Brazil’s legendary yellow shirts were born out of tragedy

There are quite a few football teams around the world that wear yellow jerseys. At the club level, the most famous team to wear yellow is German giants Borussia Dortmund. Since 1913, Dortmund has worn yellow with black accents. The Spanish La Liga side Villarreal, nicknamed the ‘yellow submarines’, also wear yellow. Yellow is also the colour of Watford FC, a London-based club whose owner was the late British singer Elton John. Club America, one of Mexico’s most popular and prestigious teams, also wears yellow.

Which national teams wear yellow? Some fans might think of the Swedish or Colombian national teams. However, the true owners of the colour yellow in world football are the Brazilian national team. Brazil is the only country to have played in every FIFA World Cup since the first one in 1930. Brazil has 76 career World Cup wins, a comfortable lead over second-place Germany (68) and third-place Argentina (47).

Along with the New York Yankees’ pinstriped uniforms, Brazil’s yellow shirts are among the most iconic and awe-inspiring uniforms in sports history, and they’ve become embedded in the minds of fans around the world. However, the Brazilian national team didn’t always wear yellow.스포츠토토

When Brazil joined FIFA in 1923, they wore white shirts with blue only at the collar of the neck. The trend continued afterwards, with Brazilian players wearing white shirts until 1950.

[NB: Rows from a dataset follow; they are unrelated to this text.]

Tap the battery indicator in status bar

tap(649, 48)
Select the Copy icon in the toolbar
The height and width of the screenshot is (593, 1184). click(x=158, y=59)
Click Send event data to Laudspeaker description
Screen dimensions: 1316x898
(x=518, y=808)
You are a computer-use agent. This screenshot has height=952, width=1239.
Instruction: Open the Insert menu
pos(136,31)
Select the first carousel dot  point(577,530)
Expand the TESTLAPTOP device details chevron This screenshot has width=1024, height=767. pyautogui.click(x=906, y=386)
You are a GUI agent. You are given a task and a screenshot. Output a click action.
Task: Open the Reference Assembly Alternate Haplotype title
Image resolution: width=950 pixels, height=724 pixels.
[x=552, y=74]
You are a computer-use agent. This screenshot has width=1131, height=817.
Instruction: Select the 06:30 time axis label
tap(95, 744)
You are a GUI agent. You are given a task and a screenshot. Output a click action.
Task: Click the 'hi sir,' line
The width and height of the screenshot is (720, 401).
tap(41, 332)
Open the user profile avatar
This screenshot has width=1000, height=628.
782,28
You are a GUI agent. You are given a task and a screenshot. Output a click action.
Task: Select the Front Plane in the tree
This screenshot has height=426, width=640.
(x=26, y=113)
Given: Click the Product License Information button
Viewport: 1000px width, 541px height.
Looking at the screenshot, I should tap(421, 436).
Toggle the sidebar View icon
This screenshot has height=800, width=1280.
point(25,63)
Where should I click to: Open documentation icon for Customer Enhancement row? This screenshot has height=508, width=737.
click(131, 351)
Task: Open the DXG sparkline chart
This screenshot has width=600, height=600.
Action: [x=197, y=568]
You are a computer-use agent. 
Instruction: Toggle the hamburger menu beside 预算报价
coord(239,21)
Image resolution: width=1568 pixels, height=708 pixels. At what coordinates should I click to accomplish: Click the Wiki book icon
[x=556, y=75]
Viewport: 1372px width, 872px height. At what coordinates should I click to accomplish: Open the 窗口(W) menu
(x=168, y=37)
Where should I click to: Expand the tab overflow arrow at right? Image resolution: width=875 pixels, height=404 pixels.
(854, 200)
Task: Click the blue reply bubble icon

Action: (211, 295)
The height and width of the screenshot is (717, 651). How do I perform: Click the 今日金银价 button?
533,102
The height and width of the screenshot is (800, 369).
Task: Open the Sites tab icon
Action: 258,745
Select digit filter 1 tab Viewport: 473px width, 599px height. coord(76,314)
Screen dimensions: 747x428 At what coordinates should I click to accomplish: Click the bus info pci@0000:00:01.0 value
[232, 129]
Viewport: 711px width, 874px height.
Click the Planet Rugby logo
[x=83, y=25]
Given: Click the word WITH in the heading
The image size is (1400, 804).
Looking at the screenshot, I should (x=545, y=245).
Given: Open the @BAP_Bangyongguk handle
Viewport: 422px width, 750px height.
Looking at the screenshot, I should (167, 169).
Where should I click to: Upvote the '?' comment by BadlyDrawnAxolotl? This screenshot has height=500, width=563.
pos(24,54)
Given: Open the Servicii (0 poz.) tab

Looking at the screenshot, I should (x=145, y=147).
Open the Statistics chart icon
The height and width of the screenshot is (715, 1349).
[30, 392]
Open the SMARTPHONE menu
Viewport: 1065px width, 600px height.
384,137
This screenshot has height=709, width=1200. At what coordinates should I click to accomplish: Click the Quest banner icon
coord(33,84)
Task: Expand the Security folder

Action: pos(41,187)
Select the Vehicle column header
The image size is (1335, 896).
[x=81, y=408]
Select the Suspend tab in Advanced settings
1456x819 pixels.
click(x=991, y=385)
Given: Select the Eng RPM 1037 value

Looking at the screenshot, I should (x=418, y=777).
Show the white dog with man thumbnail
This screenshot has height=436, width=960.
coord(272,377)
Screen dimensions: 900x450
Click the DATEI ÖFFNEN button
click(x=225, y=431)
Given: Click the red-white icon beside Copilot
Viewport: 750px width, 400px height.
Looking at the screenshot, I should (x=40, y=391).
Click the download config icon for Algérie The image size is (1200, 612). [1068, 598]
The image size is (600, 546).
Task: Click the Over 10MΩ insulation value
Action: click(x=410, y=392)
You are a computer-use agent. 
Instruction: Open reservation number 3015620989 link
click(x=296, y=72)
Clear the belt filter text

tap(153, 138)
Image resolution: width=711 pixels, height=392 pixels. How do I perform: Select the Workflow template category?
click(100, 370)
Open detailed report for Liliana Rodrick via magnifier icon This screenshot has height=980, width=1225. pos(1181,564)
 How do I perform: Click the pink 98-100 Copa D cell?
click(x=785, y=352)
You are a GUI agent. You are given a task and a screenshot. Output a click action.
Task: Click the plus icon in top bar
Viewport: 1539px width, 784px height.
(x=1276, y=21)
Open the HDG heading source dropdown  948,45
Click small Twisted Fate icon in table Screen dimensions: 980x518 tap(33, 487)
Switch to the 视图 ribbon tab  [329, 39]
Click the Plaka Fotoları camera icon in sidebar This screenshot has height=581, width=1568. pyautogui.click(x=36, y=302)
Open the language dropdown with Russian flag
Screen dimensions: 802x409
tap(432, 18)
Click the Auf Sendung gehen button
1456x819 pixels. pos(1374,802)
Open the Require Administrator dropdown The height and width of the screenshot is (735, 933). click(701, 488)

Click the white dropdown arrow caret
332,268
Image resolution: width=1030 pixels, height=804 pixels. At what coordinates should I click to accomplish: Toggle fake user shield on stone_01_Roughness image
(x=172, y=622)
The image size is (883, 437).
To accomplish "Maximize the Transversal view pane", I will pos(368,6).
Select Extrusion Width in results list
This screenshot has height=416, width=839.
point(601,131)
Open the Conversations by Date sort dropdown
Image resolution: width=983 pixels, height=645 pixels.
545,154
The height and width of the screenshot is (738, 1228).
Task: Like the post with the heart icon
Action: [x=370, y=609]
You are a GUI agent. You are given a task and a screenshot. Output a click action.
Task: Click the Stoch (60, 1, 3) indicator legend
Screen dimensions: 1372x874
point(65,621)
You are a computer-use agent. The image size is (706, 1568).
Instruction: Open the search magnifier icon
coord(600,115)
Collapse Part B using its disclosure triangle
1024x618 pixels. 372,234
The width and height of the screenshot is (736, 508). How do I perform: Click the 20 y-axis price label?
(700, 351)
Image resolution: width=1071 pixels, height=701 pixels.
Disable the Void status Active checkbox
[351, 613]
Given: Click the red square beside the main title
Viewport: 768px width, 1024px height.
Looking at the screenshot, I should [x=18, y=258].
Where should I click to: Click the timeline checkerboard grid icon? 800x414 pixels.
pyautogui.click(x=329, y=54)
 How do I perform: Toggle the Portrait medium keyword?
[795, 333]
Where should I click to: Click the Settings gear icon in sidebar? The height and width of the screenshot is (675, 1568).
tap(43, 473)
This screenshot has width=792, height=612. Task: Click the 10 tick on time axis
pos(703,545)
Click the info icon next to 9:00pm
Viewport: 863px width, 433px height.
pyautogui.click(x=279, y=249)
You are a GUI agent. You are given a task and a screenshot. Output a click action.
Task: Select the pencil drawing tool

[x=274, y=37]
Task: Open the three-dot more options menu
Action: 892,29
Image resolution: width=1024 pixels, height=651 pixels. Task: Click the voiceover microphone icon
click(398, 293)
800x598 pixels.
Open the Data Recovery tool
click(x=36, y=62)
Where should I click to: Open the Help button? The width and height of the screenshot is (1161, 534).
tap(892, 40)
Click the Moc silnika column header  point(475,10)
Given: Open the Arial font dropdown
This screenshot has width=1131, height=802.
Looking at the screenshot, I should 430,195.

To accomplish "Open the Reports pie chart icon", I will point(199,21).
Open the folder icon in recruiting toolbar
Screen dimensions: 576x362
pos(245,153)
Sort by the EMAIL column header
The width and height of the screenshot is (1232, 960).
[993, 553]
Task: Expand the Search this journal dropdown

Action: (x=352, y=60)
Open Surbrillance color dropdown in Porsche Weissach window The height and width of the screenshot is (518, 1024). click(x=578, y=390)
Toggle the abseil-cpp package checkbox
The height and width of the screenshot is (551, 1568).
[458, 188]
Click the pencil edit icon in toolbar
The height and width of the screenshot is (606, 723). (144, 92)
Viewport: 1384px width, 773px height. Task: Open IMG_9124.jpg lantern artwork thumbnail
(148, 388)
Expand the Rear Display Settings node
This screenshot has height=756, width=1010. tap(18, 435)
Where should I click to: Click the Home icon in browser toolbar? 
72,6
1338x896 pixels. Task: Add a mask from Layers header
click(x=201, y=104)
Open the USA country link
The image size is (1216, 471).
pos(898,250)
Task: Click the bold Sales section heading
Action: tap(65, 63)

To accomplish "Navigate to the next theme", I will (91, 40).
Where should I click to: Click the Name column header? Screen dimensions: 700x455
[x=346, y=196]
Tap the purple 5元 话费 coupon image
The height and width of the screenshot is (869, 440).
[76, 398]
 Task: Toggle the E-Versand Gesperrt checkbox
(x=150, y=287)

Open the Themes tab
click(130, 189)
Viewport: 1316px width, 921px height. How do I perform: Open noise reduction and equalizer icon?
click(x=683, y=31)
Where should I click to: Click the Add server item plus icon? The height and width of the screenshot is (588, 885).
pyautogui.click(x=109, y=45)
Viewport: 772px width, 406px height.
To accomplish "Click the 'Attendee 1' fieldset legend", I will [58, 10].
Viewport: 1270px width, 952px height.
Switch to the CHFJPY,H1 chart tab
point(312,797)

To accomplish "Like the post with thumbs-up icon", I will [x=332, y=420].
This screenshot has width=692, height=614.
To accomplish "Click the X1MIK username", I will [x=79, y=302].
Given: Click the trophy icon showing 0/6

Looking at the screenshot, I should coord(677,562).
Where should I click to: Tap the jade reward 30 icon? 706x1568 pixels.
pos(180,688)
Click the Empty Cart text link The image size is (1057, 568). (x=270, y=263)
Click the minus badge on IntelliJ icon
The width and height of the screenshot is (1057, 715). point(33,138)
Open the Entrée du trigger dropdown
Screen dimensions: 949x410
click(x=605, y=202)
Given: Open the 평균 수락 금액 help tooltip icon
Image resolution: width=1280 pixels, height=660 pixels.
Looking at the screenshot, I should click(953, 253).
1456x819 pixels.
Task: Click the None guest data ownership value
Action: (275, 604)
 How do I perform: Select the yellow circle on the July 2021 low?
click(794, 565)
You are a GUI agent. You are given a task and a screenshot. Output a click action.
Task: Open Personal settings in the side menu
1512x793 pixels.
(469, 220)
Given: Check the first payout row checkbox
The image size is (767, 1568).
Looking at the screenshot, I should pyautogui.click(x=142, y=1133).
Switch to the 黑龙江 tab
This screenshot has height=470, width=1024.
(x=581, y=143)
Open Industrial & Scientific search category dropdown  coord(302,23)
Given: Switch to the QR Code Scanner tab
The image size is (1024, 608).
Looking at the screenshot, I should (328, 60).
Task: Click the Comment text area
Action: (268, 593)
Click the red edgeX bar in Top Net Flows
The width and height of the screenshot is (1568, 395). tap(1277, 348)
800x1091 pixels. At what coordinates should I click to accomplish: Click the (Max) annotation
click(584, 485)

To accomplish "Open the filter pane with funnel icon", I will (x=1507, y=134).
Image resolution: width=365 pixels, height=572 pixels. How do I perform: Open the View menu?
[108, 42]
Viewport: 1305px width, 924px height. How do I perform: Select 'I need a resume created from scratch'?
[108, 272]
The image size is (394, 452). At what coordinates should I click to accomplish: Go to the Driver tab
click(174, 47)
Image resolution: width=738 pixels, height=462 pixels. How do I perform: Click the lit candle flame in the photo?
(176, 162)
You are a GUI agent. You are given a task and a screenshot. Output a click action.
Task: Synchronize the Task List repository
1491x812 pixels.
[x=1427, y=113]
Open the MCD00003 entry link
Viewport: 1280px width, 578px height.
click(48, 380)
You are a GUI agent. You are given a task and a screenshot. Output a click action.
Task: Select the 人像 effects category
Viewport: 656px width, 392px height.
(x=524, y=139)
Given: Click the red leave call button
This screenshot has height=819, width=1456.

The 1950 World Cup was a special tournament for Brazilians. It was held on home soil. Brazil built the Maracanã Stadium in Rio de Janeiro (Rio) in anticipation of winning their first title and to showcase their passion for football. The 1950 World Cup was unique in that it was not a tournament but a round-robin to determine the winner. The four finalists – Uruguay, Brazil, Sweden, and Spain – played each other once, with the best team winning.

After two games per team, Brazil had two wins, Uruguay had one win and one draw, Spain had one draw and one loss, and Sweden had two losses, so the final match between Brazil and Uruguay was effectively the final. Brazil needed only a draw against Uruguay to win the title, while Uruguay needed to beat Brazil to win the title.

At the time, few doubted Brazil’s victory. Brazil thrashed Sweden and Spain 7-1 and 6-1 respectively. Uruguay, on the other hand, drew with Spain and beat Sweden by one point. What’s more, the Maracanã Stadium was packed with a staggering 173,850 fans, including standing room only, who were lopsidedly in favour of Brazil.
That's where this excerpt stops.